In recent years we have been much more conservative about putting drains in patients with traumatic pneumothoraces, especially the teeny, tiny ones we only see on CT scan. That’s even been the case in those patients undergoing positive pressure ventilation, who are traditionally seen as exceptionally high risk. You can read more about our top tips for chest drainage here.20
This paper19 gives our current custom and practice some evidential back up as it’s a review of 602 patients admitted through a single UK trauma centre over a four-year period. Within that time 277 of them were treated conservatively and of those 277 only 25 subsequently needed a chest drain. It’s not that this was a simple group either, the average ISS was 26 and the in patient mortality in this group was 9%.
Amongst the 62 patients who had positive pressure ventilation then again 90% of the patients did not need a chest drain.
The authors used a propensity score adjustment to take account of known factors leading to advserse outcomes and again there was no difference (a hazard ratio of 1.1).
The bottom line appears to be that if the patient does not obviously need a tube in the early stages of their resuscitation and you are only thinking about it because of something you’ve seen on the CT or CXR, then maybe they don’t need it at all and if you can observe them carefully with the ability to intervene quickly should problems arise then conservative management is the way forward.
I’m delighted to end with a paper that arguably is more influential and potentially more applicable to all our practices than any of those previously listed. When we talk about trauma, or even emergency medicine in general we often focus on interventions, drugs and procedures whilst leaving the influence of ourselves and our behaviours out of the mix. This is crazy as every decision, every action, every inter-action even must involve our cognitive processes expressed through our actions and behaviours.
Every resus is affected by how we function as individsuals and teams. If you don’t believe me then read a few critical incident reviews and you’ll soon find that it’s the cognitive and behavioural aspects of our job that most often leave ourselves and our patients in trouble. The flip side is that when teams work well it’s not just luck, it’s because we know how to think, behave and interact to the benefit of everyone there. The bottom line is that human factors in their wider sense really count in the resus room.
Trauma is, and always will be, a team sport. Everything we do in the resus room is done in the company of others and that dynamic must be learned, monitored and reviewed. In this paper the authors build on the work of Cliff Reid and others in developing the idea of managing yourself, the team, the environment and the system to optimise patient care.
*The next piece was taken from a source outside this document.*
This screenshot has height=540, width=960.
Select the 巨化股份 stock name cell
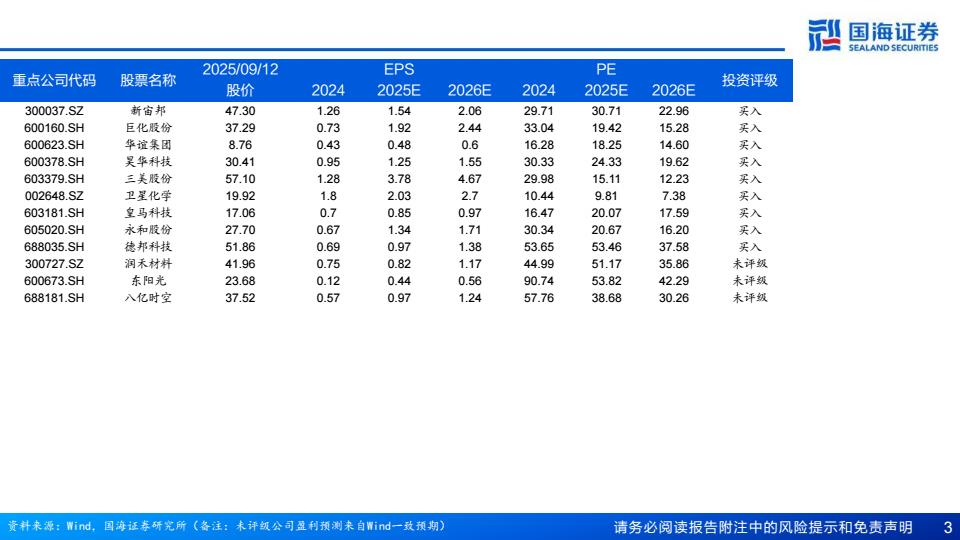pyautogui.click(x=148, y=128)
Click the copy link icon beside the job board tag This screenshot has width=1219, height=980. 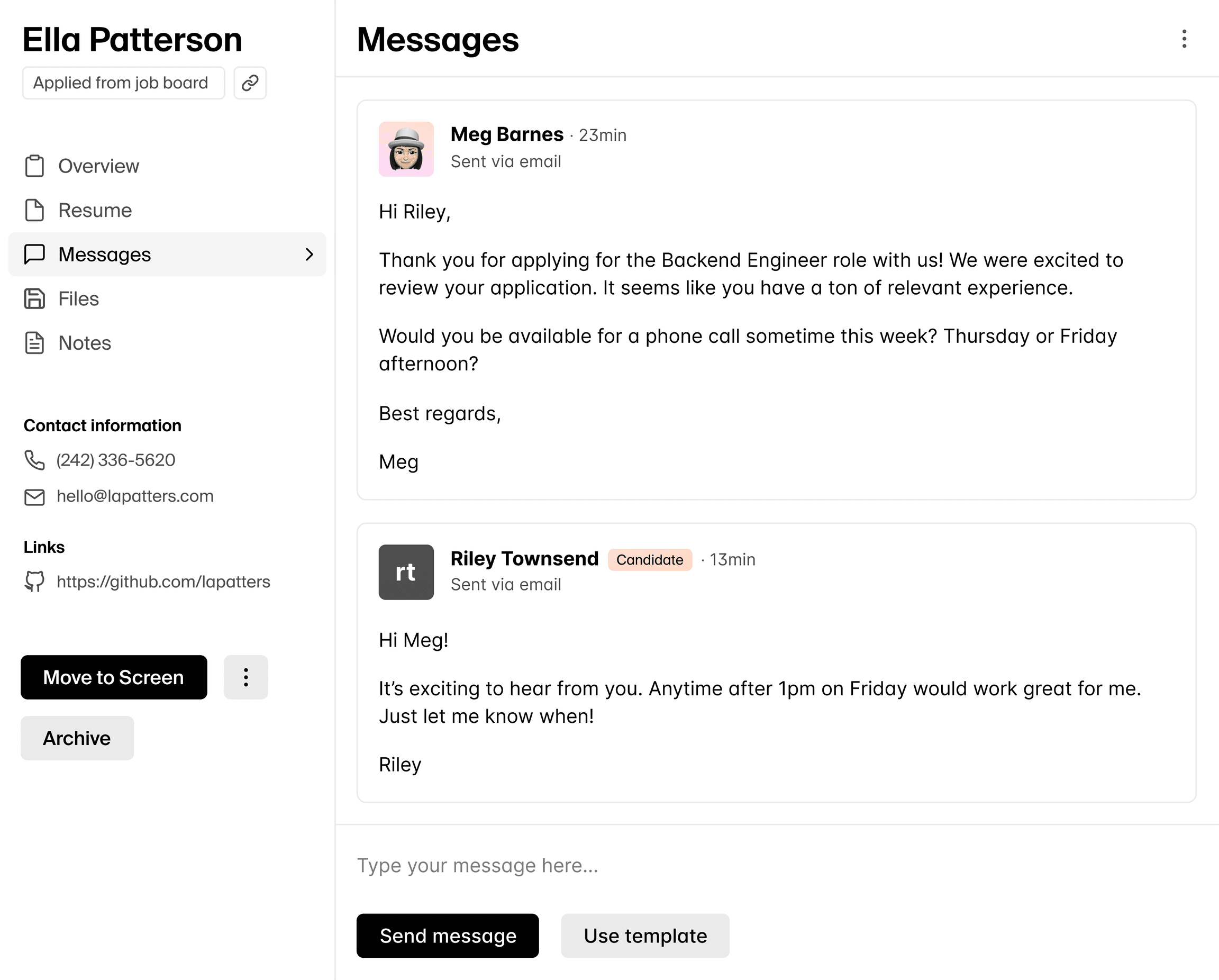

This article is something that everyone who works in the resus room should read and share. We should all stop and think about how we are the intervention in many cases. Just as we would optimise our patient for a procedure, so should we optimise ourselves to respond. This is a great place to start, and of course if you want to know more then there is plenty of links in the #FOAMed world, and also an excellent paper in press on the Zero -Point survey to guide you into the preparation phase of any resuscitation.
The bottom line here is that if you want to make the biggest difference to the trauma care of your patients, then the place to start is with the improvement of you.
It has been another lean year for high quality trauma papers. I am still underwhelmed by the numbers of high quality, methodologically sound studies that seek to advance trauma care over the next decade. Although that’s a disappointment it’s not an excuse to develop our practice. There are plenty of lessons to be learned from the papers above to improve patient diagnostics, patient care and the performance of you and your team.